Herbert Hoffmann gilt als der älteste Tätowierer Deutschlands und wird als lebende Legende verehrt. In den 1950er bis 1970er Jahren hat der Pionier der heutigen Tattooszene Menschen porträtiert, die seine Leidenschaft teilten. Mit der Ausstellung St. Pauli Souvenirs zeigt die Galerie Gebr. Lehmann anlässlich des 90. Geburtstags von Herbert Hoffmann rund 45 Fotografien aus seinem Lebenswerk.
Bereits als Kind haben Hoffmann die tätowierten Arbeiter aus seiner Umgebung fasziniert. Die bescheidenen Menschen, die teils in einfachen Verhältnissen lebten, wurden Hoffmann, der 1919 geboren und puritanisch erzogen wurde, bald zum Vorbild. Verfolgt im Dritten Reich, wurden Tätowierte zu Bolschewisten und Verbrechern erklärt - der Ruf der Tätowierkultur war nachhaltig zerrüttet.
Als Hoffmann 1949 nach vierjähriger Kriegsgefangenschaft nach Deutschland zurückkehrte, waren die Helden seiner Kindheit aus dem öffentlichen Leben beinahe gänzlich verschwunden.
Als Handlungsreisendem war es Hoffmann möglich, Tätowierte in allen Ecken Deutschlands aufzuspüren und sie mittels seiner Rolleiflex, wenn nicht in das Licht der Öffentlichkeit, so doch in sein Leben zurückzuholen. Zugleich begann er die Kunst des Tätowierens zu lernen. Schon bald bot er seine Dienste in seiner Freizeit an, und nachdem Hoffmann 1961 seinen Beruf aufgab, eröffnete er die "Ältesten Tätowierstube Deutschlands" auf St. Pauli in Hamburg. Hier konnte er sich vollständig seiner Leidenschaft widmen, hier begann er seine Kunden zu porträtieren.
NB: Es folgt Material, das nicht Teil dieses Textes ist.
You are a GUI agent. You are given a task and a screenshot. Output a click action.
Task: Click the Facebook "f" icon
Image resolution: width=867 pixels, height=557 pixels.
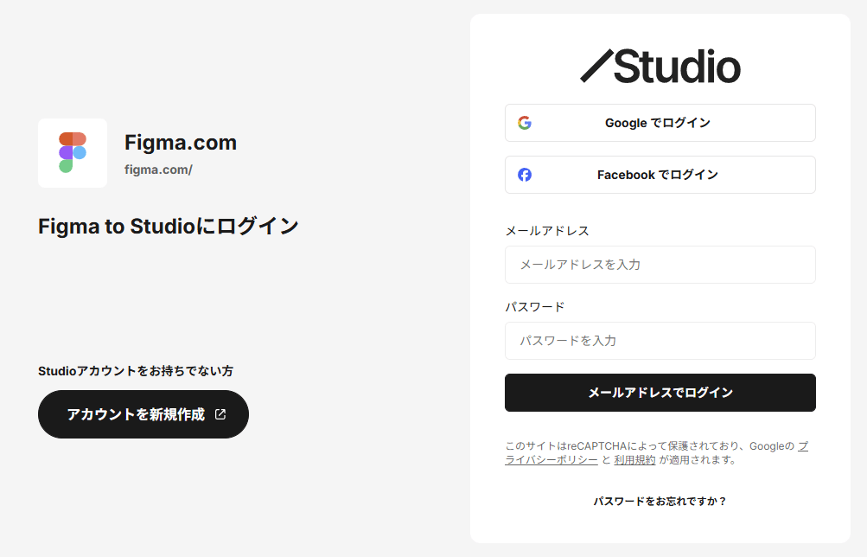(x=525, y=175)
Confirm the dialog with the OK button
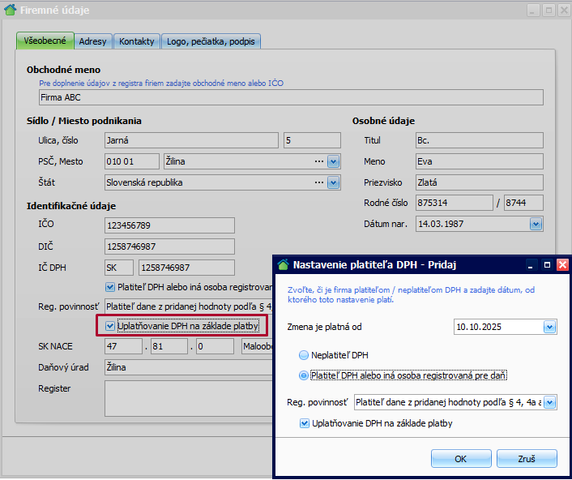This screenshot has height=480, width=572. pyautogui.click(x=460, y=459)

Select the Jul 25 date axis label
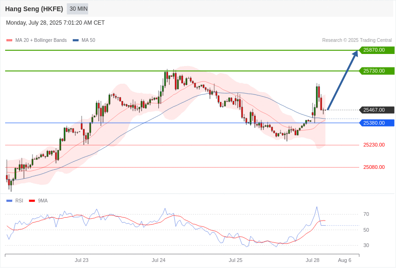[235, 260]
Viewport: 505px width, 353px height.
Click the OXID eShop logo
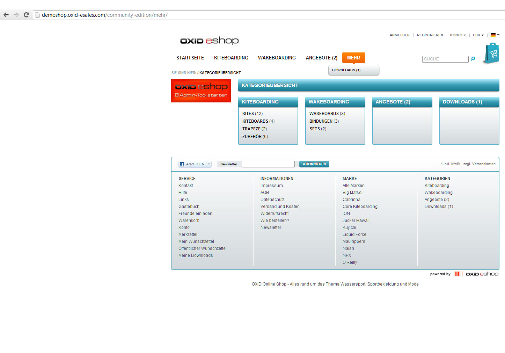(x=209, y=41)
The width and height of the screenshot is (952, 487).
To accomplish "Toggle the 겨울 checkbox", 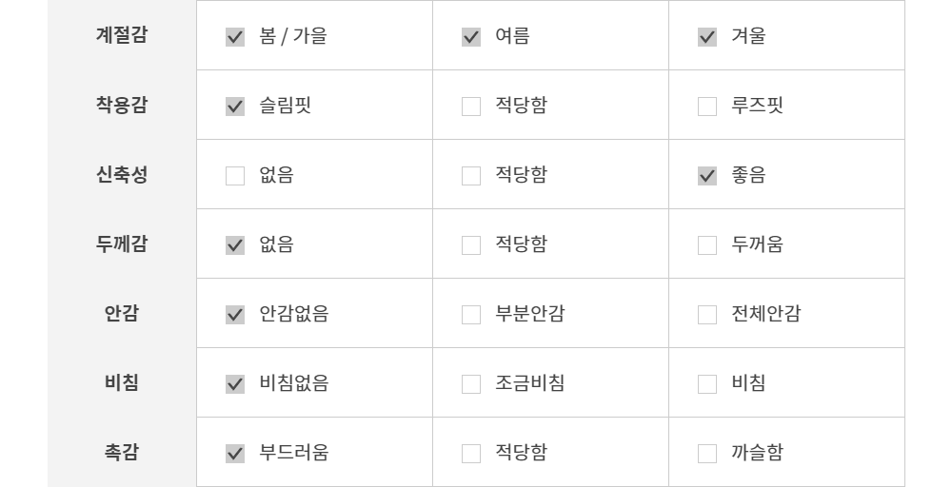I will tap(707, 37).
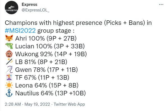
Task: Click the sewing needle emoji beside Gwen
Action: coord(9,70)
Hoffmann begegnet den Menschen stets auf Augenhöhe. So zeigt etwa die Fotografie "o.T. (Johann Schloten)" einen älteren Mann, der lediglich eine große Unterhose aus glänzendem Stoff trägt, die seinen dicken Bauch umspannt. Die Haltung seiner Arme, die er in die Hüften stemmt, und der herausfordernde, verschmitze Blick setzen sich über das Kleidungsstück hinweg und zeugen von Stolz. Dieser Eindruck wird durch die Untersicht, in der die meisten der Porträtierten dargestellt sind, noch verstärkt.
Aus Hoffmanns Blick sprechen uneingeschränkt Bewunderung und Respekt für den Einzelnen. Im Fokus seiner Fotografie steht nicht das Tattoo, sondern der Mensch und seine Geschichte. Einige der Foto-Porträts werden von einem kurzen Text begleitet, in dem Hoffmann an die abgebildeten Personen erinnert. Es sind Anekdoten, die gleichermaßen von zufälligen Begegnungen und langjähriger Freundschaft erzählen.
Entstanden ist ein zeitgeschichtliches Panorama, das aufgrund des respektvollen Umgangs mit dem Einzelnen und der Authentizität der Aufnahmen in die Nähe eines August Sander gerückt werden kann.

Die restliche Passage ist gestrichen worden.